Cameron Septic Tank Co. v. Knoxville, 227 U.S. 39 (1913)

Cameron Septic Tank Company v. Knoxville, Iowa

No. 82

Argued December 11, 12, 1912

Decided January 20, 1913

227 U.S. 39


Although, under § 4884, Rev.Stat., a patent is for seventeen years, under the provision of § 4887, Rev.Stat., as it has been judicially construed, the American patent granted for an invention previously patented in another country is limited by law, whether so expressed in the patent itself or not, to expire with the foreign patent previously granted having the shortest term.

Section 4887, Rev.Stat., limiting patents to the period of the same patent previously granted by a foreign country, if any, has not been superseded by Article 4 bis of the Treaty of Brussels of 1900.

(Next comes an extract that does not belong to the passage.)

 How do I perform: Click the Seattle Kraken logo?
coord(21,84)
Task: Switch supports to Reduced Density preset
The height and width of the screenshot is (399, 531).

A most essential attribute of a patent is the term of its duration, which is necessarily fixed by local law, and the Treaty of Brussels will not be construed as breaking down provisions of the local law regulating the issuing of the patent. chanroblesvirtualawlibrary

Page 227 U. S. 40

The Act of 1903 effectuating the provision of the Brussels Treaty, as construed in the light of surrounding circumstances and of similar legislation in other countries, did not extend an American patent beyond the period prescribed by § 4887, Rev.Stat.

The Brussels Treaty of 1900 should be construed in accordance with the declaration of the Congress at which it was framed and adopted at the instance of the American delegates, and it was the sense of the Congress of the United States that the treaty was not elf-executing.

The Act of 1903 did not make Article 4 bis of the Treaty of Brussels effective or override the provision of § 4887, Rev.Stat.

The facts, which involve the construction of §§ 4884 and 4887, Rev.Stat., as affected by the Treaty of Brussels of 1900 and the effect of prior patents in foreign countries on the duration of an American patent, are stated in the opinion.